Témoignage : focus sur les éco-bateaux bus bi-énergie de la rade de Toulon

La Régie Mixte des Transports Toulonnais (filiale du groupe Transdev), exploitant du réseau de bus et de bateaux-bus de l’Agglomération de Toulon Provence Méditerranée,  revient sur les éco-bateaux-bus de la rade de Toulon, trois ans après la mise à l’eau du premier bateau.

Premier réseau maritime de France avec plus de 1.6 millions de passagers transportés chaque année, depuis 2014, le réseau Mistral  exploite deux bateaux bi-énergies dans la rade de Toulon. Avec Jean-Yves Dubourg, responsable des services techniques à la RMTT, l’AFBE revient sur l’historique, les caractéristiques et le déploiement du service.

Le choix du bi-énergie

« Le projet a été initié par l’agglomération et nous l’avons construit ensemble dans le cadre de notre mission de conseil » résume Jean-Yves Dubourg. « Au départ, nous voulions passer au tout électrique. L’objectif était que ces nouveaux bateaux disposent de la  même qualité de service et du même rendement que leurs homologues thermiques. Lorsqu’on a regardé le cahier de charges, on s’est vite aperçu que le tout électrique était complexe pour une traversée en 20 minutes compte tenu du volume de batteries nécessaire. Il n’existait aucune solution permettant de générer la puissance électrique nécessaire pour embarquer 100 passagers » précise notre interviewé. 

Abandonnant l’idée du tout électrique, le réseau Mistral porte sa réflexion sur une technologie dite bi-énergie. Objectif : réaliser toutes les manœuvres d’appareillage et d’accostage en mode électrique et la traversée en mode diesel.  « C’est le capitaine qui décide quand il passe en diesel ou en électrique, le changement de mode est manuel » nous explique Jean-Yves Dubourg.
 

Premier bateau en 2014

Associé au bureau d’études Mauric et au chantier naval local Trans Metal Industrie (St Mandrier), RMTT et Transdev ont fait appel à Alternatives Energies pour toute la partie hybridation. Long de 21.36 m et large de 5.15 mètres, les deux Eco- bateaux-bus peuvent accueillir jusqu’à 98 passagers. Ils sont animés par un moteurs diesel Caterpillar associé à deux moteurs électriques fournis par Leroy-Somer.
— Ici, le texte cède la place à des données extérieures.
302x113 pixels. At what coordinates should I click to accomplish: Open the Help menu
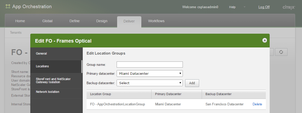click(232, 7)
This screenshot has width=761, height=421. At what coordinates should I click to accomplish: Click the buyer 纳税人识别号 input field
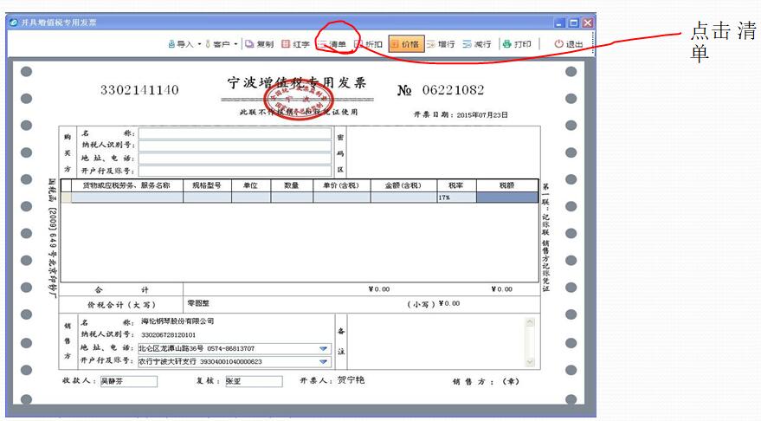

Rechargeables à quai en 5 heures, deux packs batteries lithium-fer de 85 kWh fournis par le fabricant américain Valence alimentent les moteurs.

La mise à l’eau du premier bateau intervient le 24 janvier 2014. Le second, un « sister ship », arrive très rapidement, en juin 2014, et permet à l’opérateur et au constructeur de s’affranchir d’une nouvelle homologation.
 

Une prise en main délicate

Si l’arrivée de ces nouveaux bateaux représente une véritable innovation, l’adaptation du personnel naviguant a demandé un réel effort. « La prise en main des équipages a été délicate car ils n’avaient pas l’habitude d’un bateau plus silencieux et un peu moins nerveux dans les manœuvres. C’est une navigation qui demande plus de vigilance car plus d’anticipation » résume Jean-Yves Dubourg qui estime qu’il aura fallu 18 mois pour obtenir l’adhésion des quelque 17 équipages qui composent le personnel de la RMTT.
 

D'importants gains de consommation

Au-delà des avantages environnementaux du fonctionnement tout électrique, l’opérateur souligne également les gains réalisés en termes de consommation de carburant. Alors qu’une navette diesel consomme en moyenne 31 l/heure, les deux éco-bateaux-bus n’en consomment que 20.

A cela s’ajoute la satisfaction des usagers qui ne paient pas plus cher pour l’utilisation de ces navettes, soulignent l’absence de bruit et d’émissions odorantes lors des manœuvres réalisées à quai où le mode électrique est privilégié.